Funny what sticks out. In the morning my hair looks like Bingo the clown. Well not flaming red, but three isometric pyramids springing from my skull. Yup. If my personality doesn't drive the women away, that's sure to do it. Hey, I'm just happy to have a full head of hair...As usual, I'm already off target. It seems that the one thing that never jut's out is my point.
I read an article in the paper this morning. Hip-hop artist Nivea is divorcing her husband. Now I know nothing about hip-hop. Just that the paper says this girl Nivea is in it. Anyway, in her press release, Nivea said,
"I don't feel it is fair for neither of us, especially him, to continue this never-ending battle of the minds that he and I have continued for long enough. I want nothing more than for him and I to be happy. His happiness is all I want, for I could never repay him for what he has endured by being my friend, partner, and husband. "
I thought that was sweet. Call me a sucker for well tied bows and happy sentiment. I wished MyUnwife and I had done the same thing. Stood out on our lawn and given a statement to our neighbors about how this day of togetherness had reached it's sunset. Timed sprinklers raining down on us, baptizing us in our new life. Chipmunks and squirrels singing and dancing, drawing this time to a close. Oh, and confetti! There has to be blue and pink confetti! Then again I wished a lot of things for us. Nivea's statement reminded me of the friendship paradox.
All divorced people go through the friendship paradox. It's keeping the "friendship" solid through the act of dissolving everything else. Some find a way to be friends, some work best as bitter enemies, surrounding their personal space with bile lines. If you're the ex, don't cross, the acid will only burn you.

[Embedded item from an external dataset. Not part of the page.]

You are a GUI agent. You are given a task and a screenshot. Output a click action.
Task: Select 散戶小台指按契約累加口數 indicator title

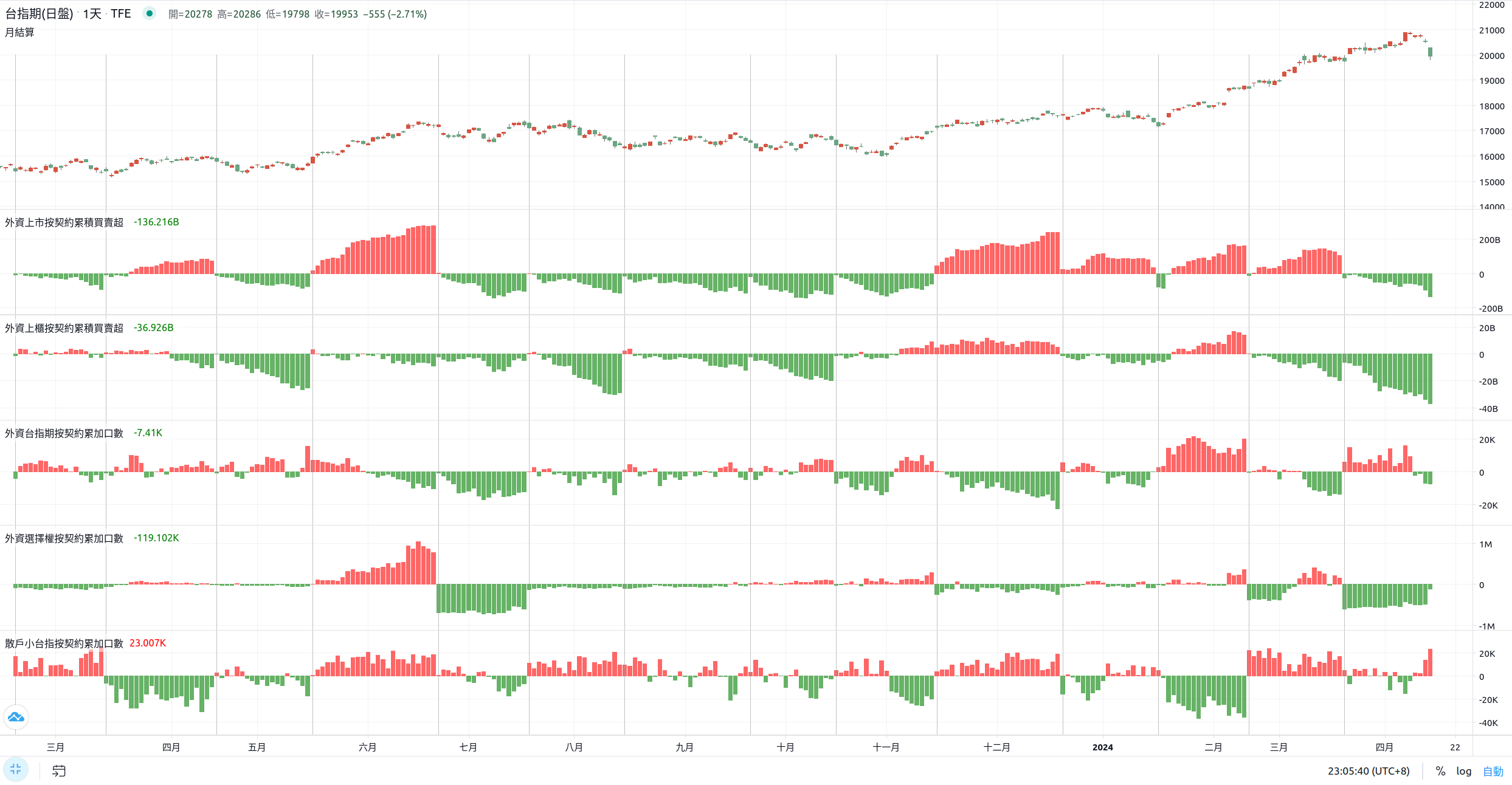pyautogui.click(x=64, y=643)
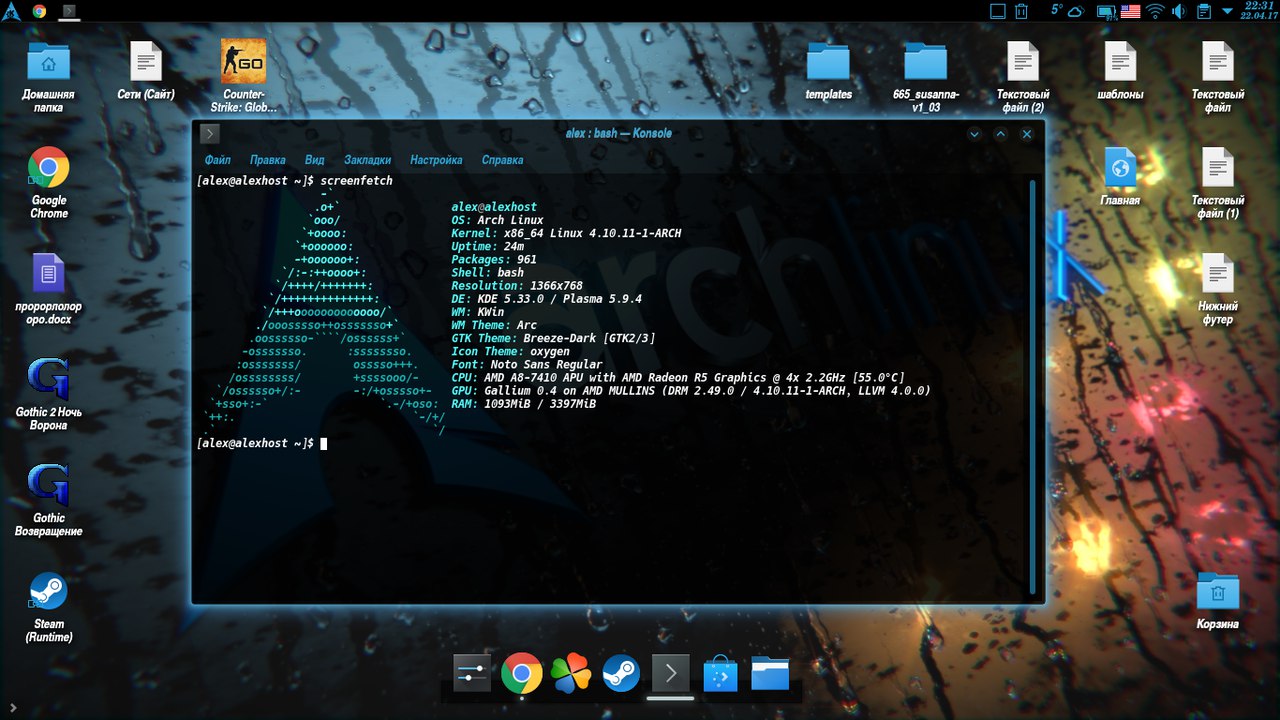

The rest of us fall somewhere in-between: floating in space, bouncing together whenever the astral winds conspire. Nivea's comment got me thinking about friendship. Would we ever reach that? I replay our separating. I know I've talked about the specifics so much that you can recite it back like Rocky Horror dialogue.
"Damnit-Janet…"
No, I'm not saying that. I'm just saying I've become more familiar with the landscape of our divorce that the historical geography of our marriage. I've told you the words that shook my world, but what deep buried fissures moved our fault apart? I mean what really happened? Here's a dramatization of MyUnwife announcing her intent, without the drama, stripped down to the rock core. MyUnwife will be played by Zooey Deschanel; I liked her in Hitchhiker's Guide, what can I say? Skeet Ulrich will take me. She liked him. I have no idea why, but for her, I think he can do this one. Ok? Here goes:
MyUnwife: "I'm leaving."
Me: "okay."
Scene.
Thank you guys! That was great! If you read between the lines, you find that that wasn't the beginning of the end, that was the end. Where was that space in-between? We probably both have lists with arrows and photos of times we "tried" pinned to our walls, but all those were recorded posthumously in pride ink. Ways to say "See?" Oh, that's not to say we didn't try, but I think most of those efforts were accidental and knee-jerk reflexes anyway.

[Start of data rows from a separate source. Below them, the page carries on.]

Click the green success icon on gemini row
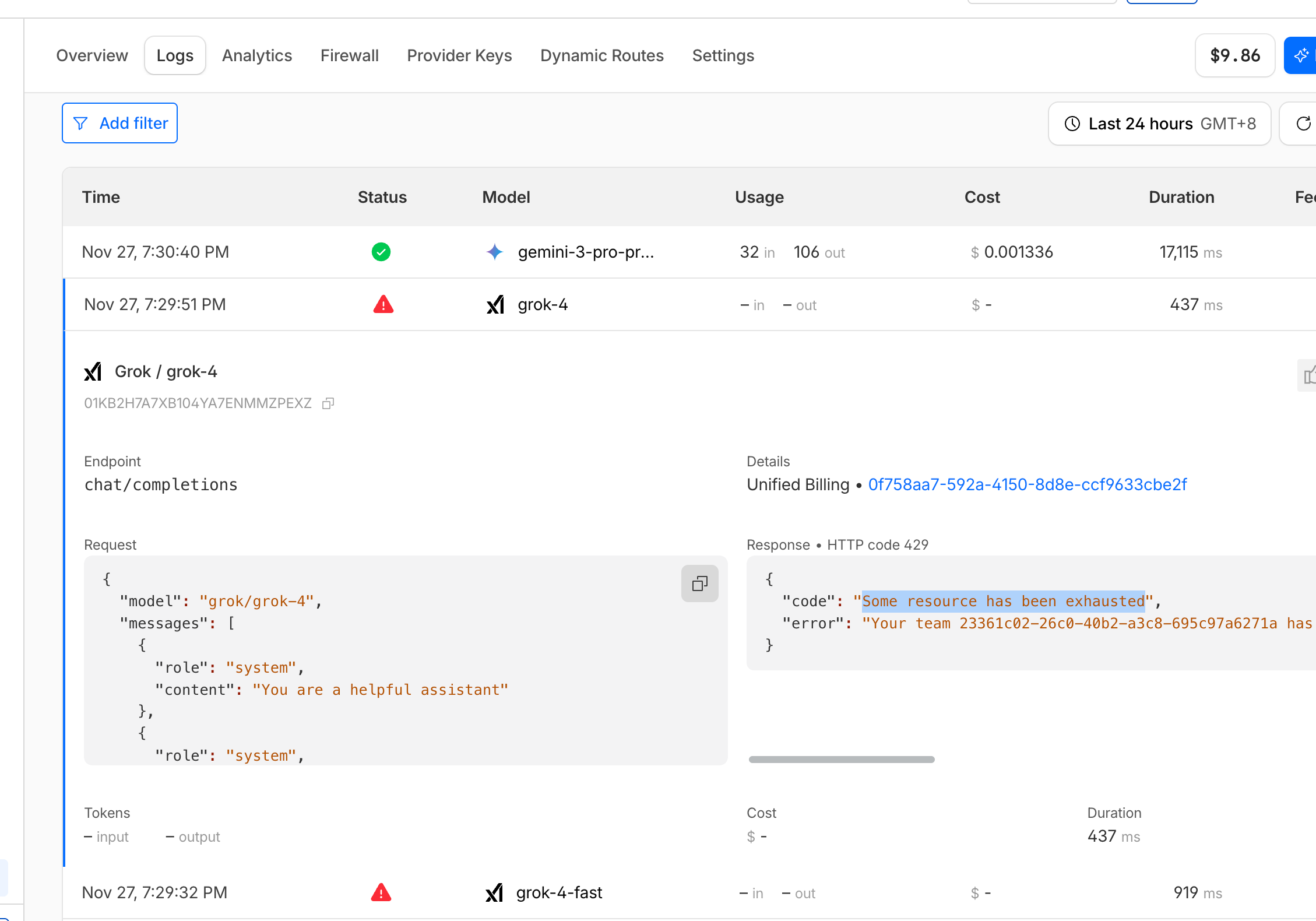The width and height of the screenshot is (1316, 921). (x=381, y=252)

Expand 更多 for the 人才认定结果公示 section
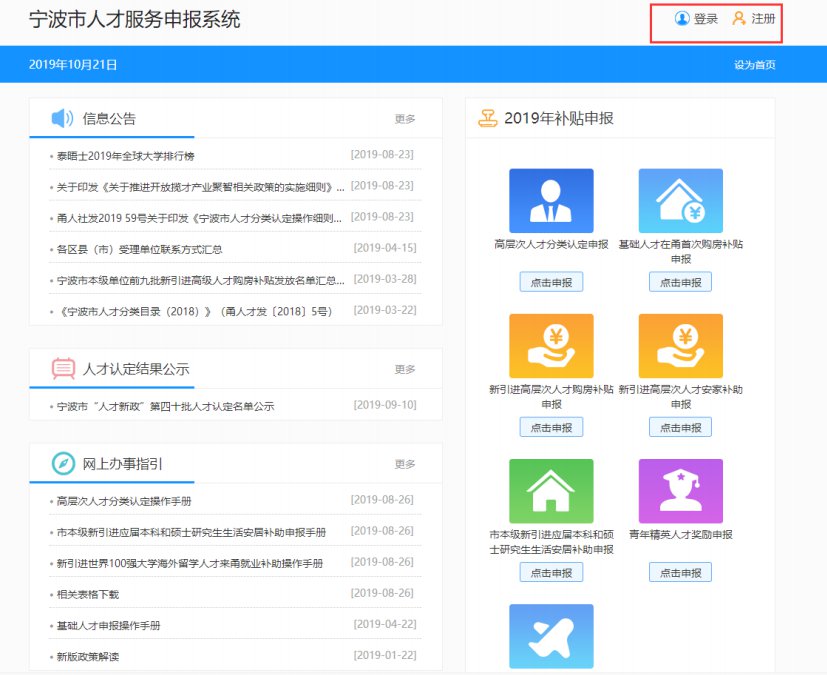point(405,369)
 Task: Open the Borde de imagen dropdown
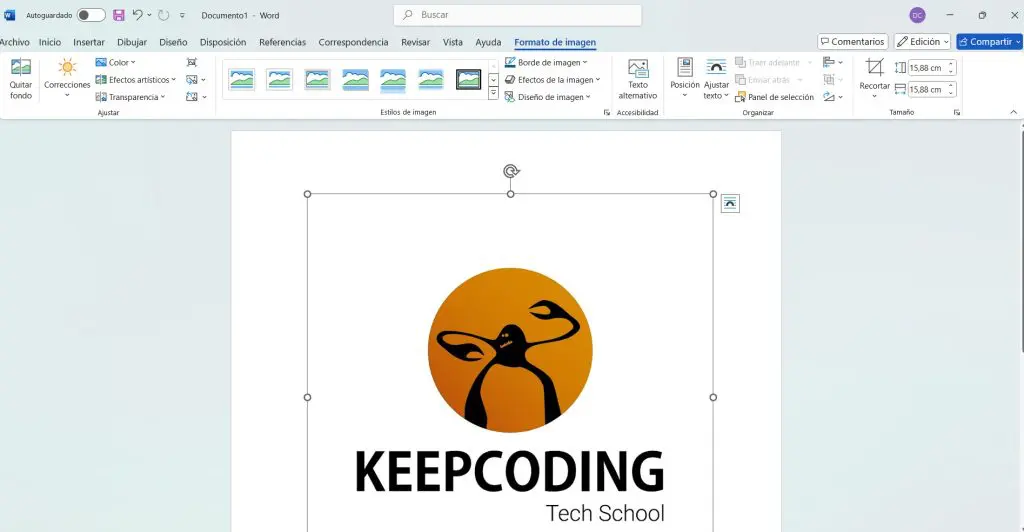546,62
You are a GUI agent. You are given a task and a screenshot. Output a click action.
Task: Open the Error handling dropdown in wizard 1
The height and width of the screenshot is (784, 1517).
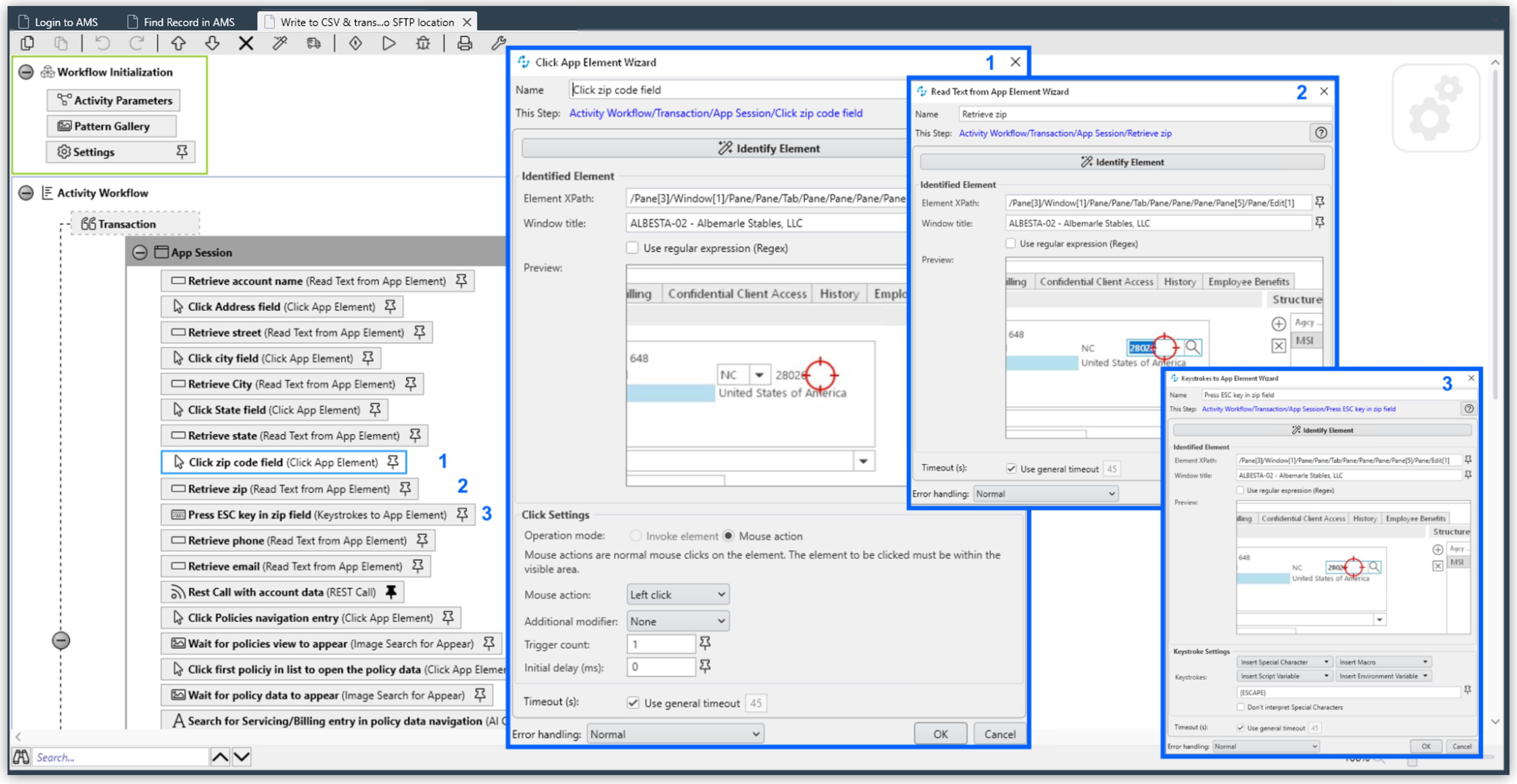click(674, 733)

So how do people who grew so distant in marriage become friends afterwards? We don't have kids tying us together. We don't even have a cool knitting club. What happened to all the things the brought us together? They're just lost in the smoke and rubble. No wonder we couldn't stay together.

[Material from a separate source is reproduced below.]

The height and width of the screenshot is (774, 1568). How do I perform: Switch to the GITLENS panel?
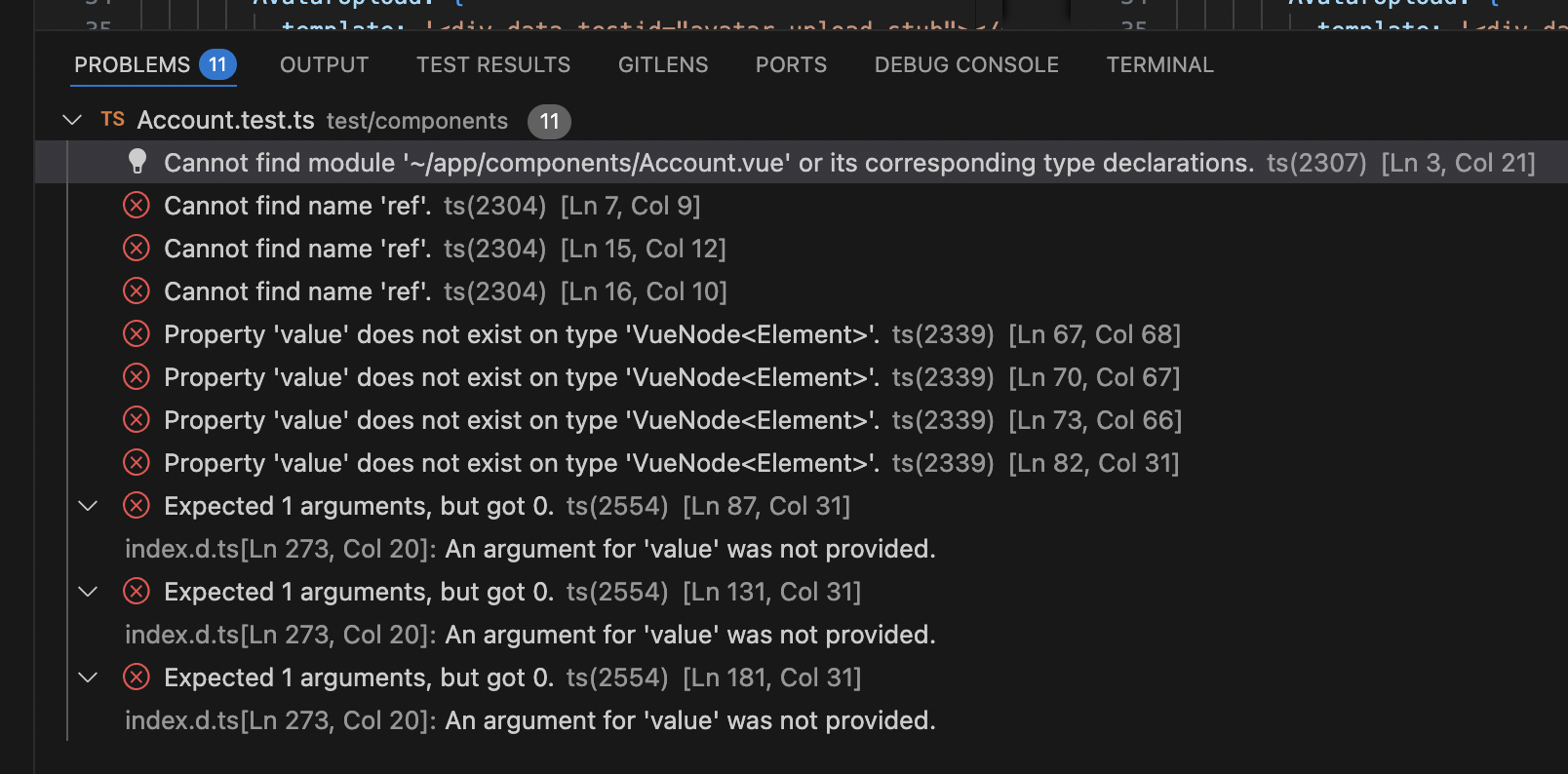pos(662,64)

I hear about couples that become good friends after divorce, I wouldn't mind being friends, but what's left to talk about? "So how about that divorce?" The times we've tried talking since are always awkward. She's sullen; I'm overcompensating. I try to be light, but It's like going on a first date with a girl whose pet koala was just run over by a eucalyptus truck. You try to be upbeat, but the irony is so thick. What do you talk about?
Sometimes when the earth stops moving you just have to scrape the koala off the road and move on. That's my point. That's the bone jutting from my compound wound.